Die einschlägige Managementliteratur erklärt dementsprechend unverhohlen die Menschen, die in ihrer Freizeit die Dinge des alltäglichen Bedarfs kaufen müssen, zu „partial employee“. KundInnen werden folglich als ArbeiterInnen gesehen, die Mehrarbeit ohne Entgelt und gewerkschaftliche Kontrolle verrichten können. Es komme nur darauf an, ihnen durch geschicktes „Crowdsourcing“ Arbeiten zu übertragen.

Die heute weitergegebenen Arbeiten verlaufen nicht mehr ausschließlich entlang der Grenze von Bedienung und Selbstbedienung, sie haben eine neue Qualität erreicht. Die technische Innovation fertig abgepackter Lebensmittel hat einst den Selbstbedienun­gsladen möglich gemacht.

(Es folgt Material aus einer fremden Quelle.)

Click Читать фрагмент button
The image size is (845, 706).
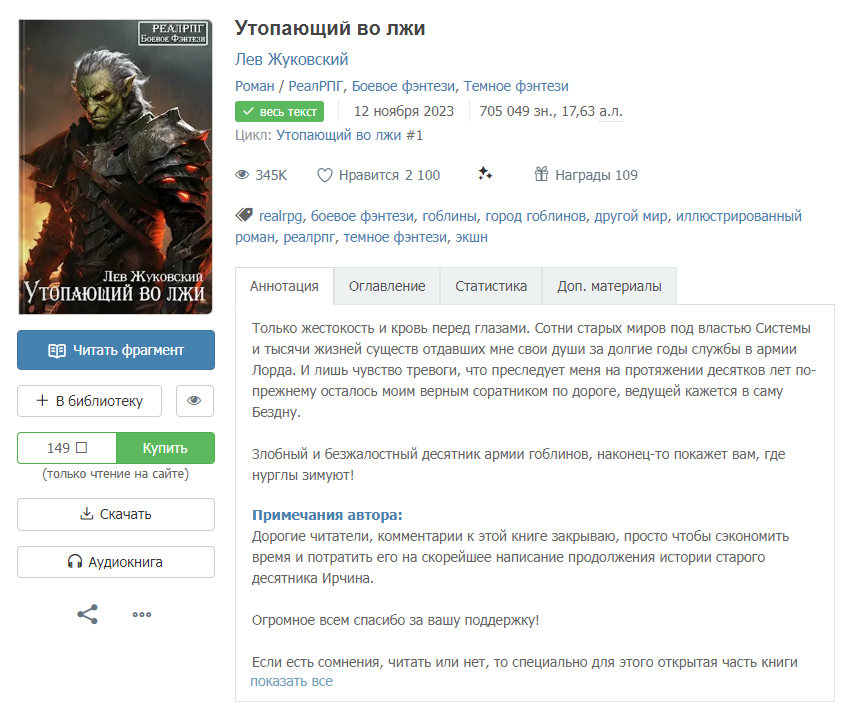point(116,350)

Die neuen Kommunikation­smittel ermöglichen jetzt die Weitergabe wirklicher Unternehmensau­fgaben, wie Design und Produktentwicklung. So lädt der dänische Spielwarenkonzern Lego, Fans, die er über Webforen aufspürt, ein, unentgeltlich in der Modellentwicklung teilzunehmen.

Das Prinzip Selbstbedienung ist folglich dabei eine sehr empfindliche Grenze zu verschieben, namentlich: Die zwischen Freizeit und Arbeit. Die Schnittstelle, an der sich Unternehmen und VerbraucherInnen treffen, wurde verlagert, und zwar in den Betrieb hinein. KonsumentInnen werden zu einem Teil der betrieblichen Wertschöpfung. Es geht also nicht nur um die vielen Arbeitsstunden, die durch die kleinen Handgriffe, die früher von bezahltem Personal gemacht wurden, nun unbezahlt geleistet werden müssen, sondern auch um die prinzipielle Frage, was mit unserer Privatsphäre geschieht, wenn permanent Arbeitsleistungen für Unternehmen darin Einzug erhalten.

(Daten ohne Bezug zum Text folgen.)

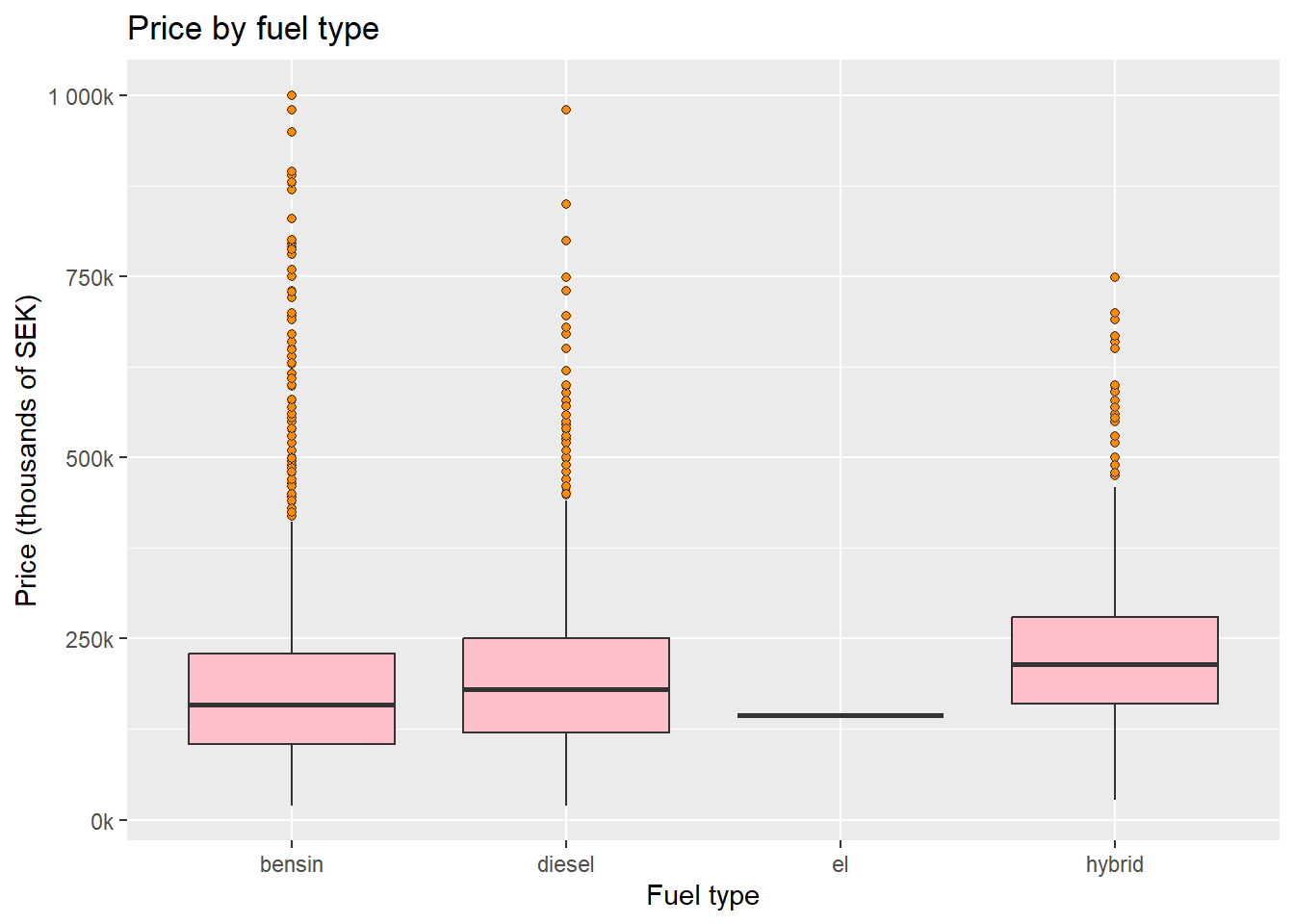Click the flat line for the el category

Auf diesen Trend, der die ohnehin angespannte Arbeitsmarktsi­tuation verschlechtert, ein Aspekt, der nicht ausgeblendet werden sollte, muss politisch reagiert werden, Es geht einfach nicht an, dass Unternehmen durch den Zeitdiebstahl namens „Crowdsourcing“ Gewinne von unbezahlten Arbeitsleistungen abschöpfen können, ohne auch nur einen Cent Sozialversiche­rungsbeiträge bezahlen zu müssen. Die Forderung der KPÖ nach Einführung einer Wertschöpfungsab­gabe macht demnach auch vor dem beschriebenen Hintergrund Sinn.